REQUIREMENTS =
Render the items as a two-column CSV with the columns text and answer, one row per item, and put each value in a single quoted field with line breaks turned into spaces. Begin at the line that has "This screenshot has", stop after the last item, and leave the pictures out.

RAW DATA =

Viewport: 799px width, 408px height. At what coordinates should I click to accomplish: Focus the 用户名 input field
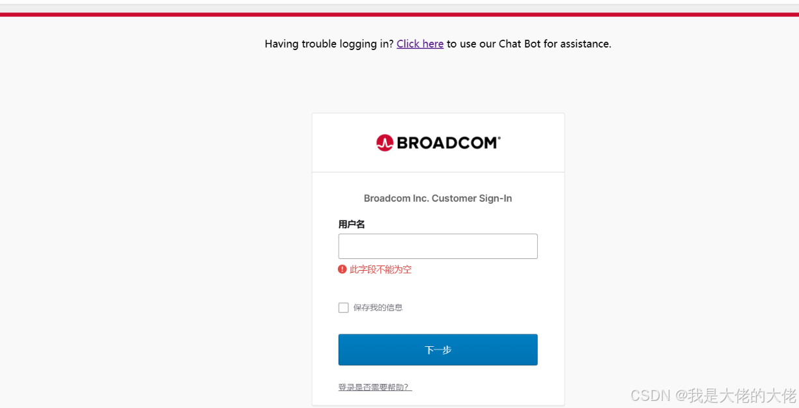(x=438, y=247)
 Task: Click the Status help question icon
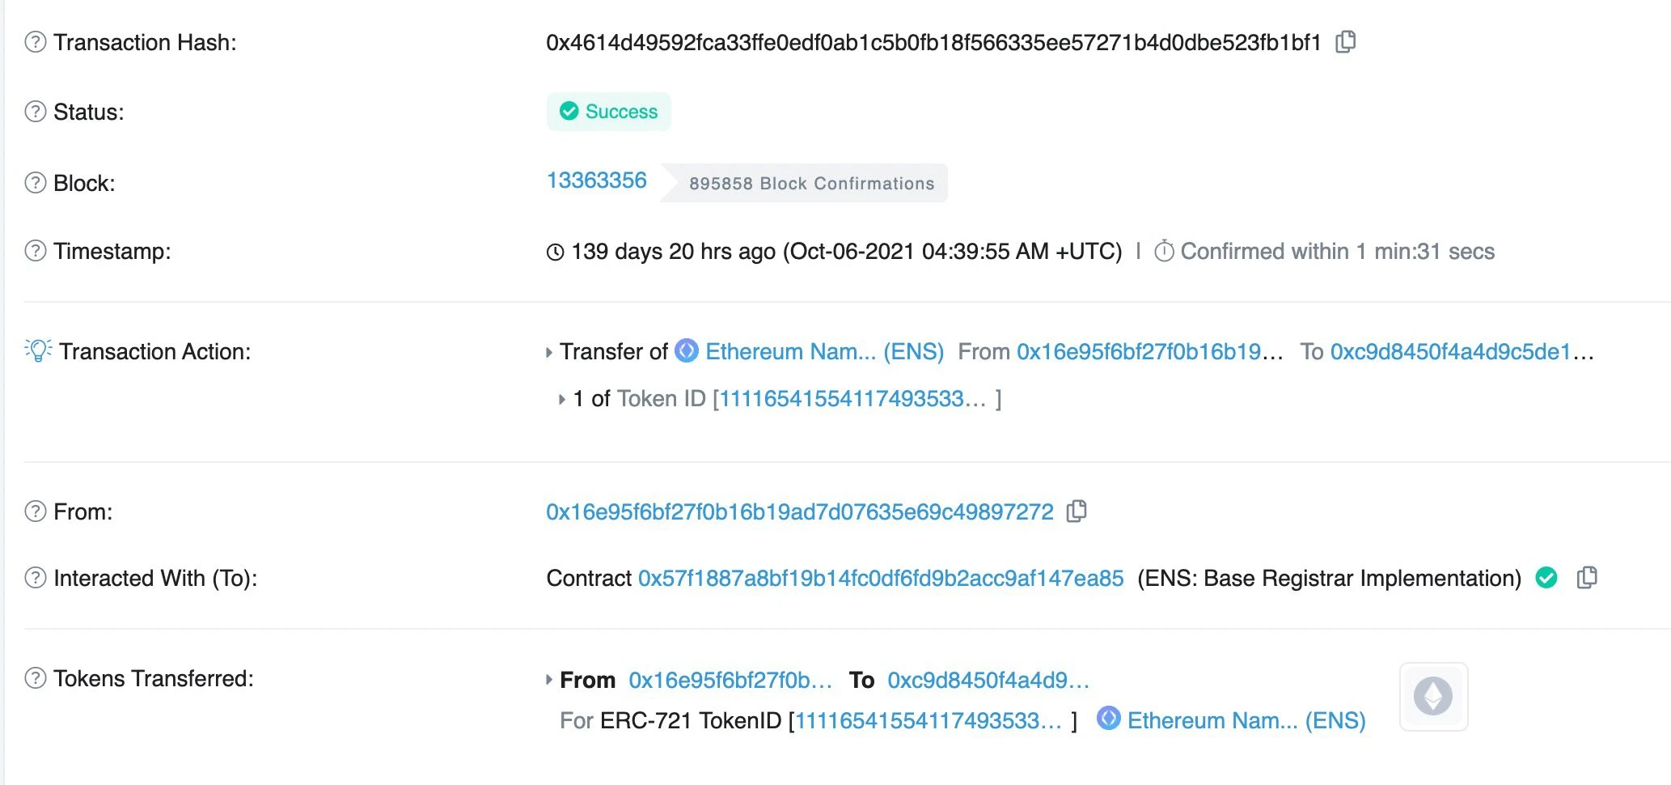(36, 112)
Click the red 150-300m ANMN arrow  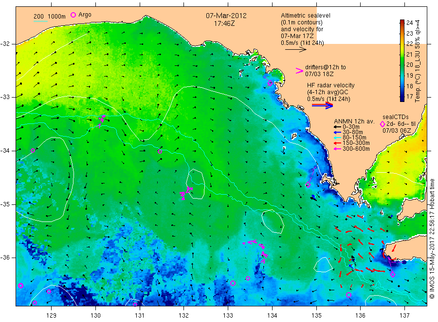(337, 143)
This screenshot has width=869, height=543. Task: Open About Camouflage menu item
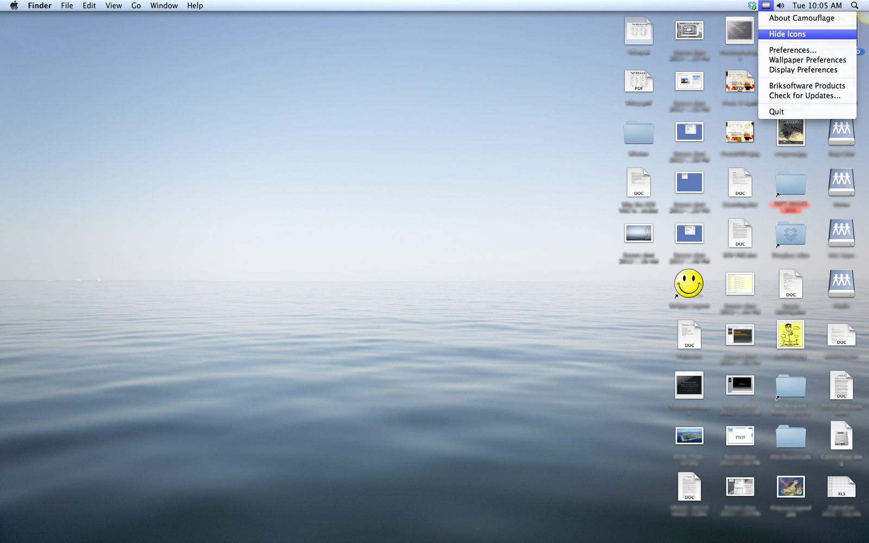[801, 18]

COMPLETE RESPONSE =
text,answer
"This screenshot has width=869, height=543. Task: Open About Camouflage menu item","[801, 18]"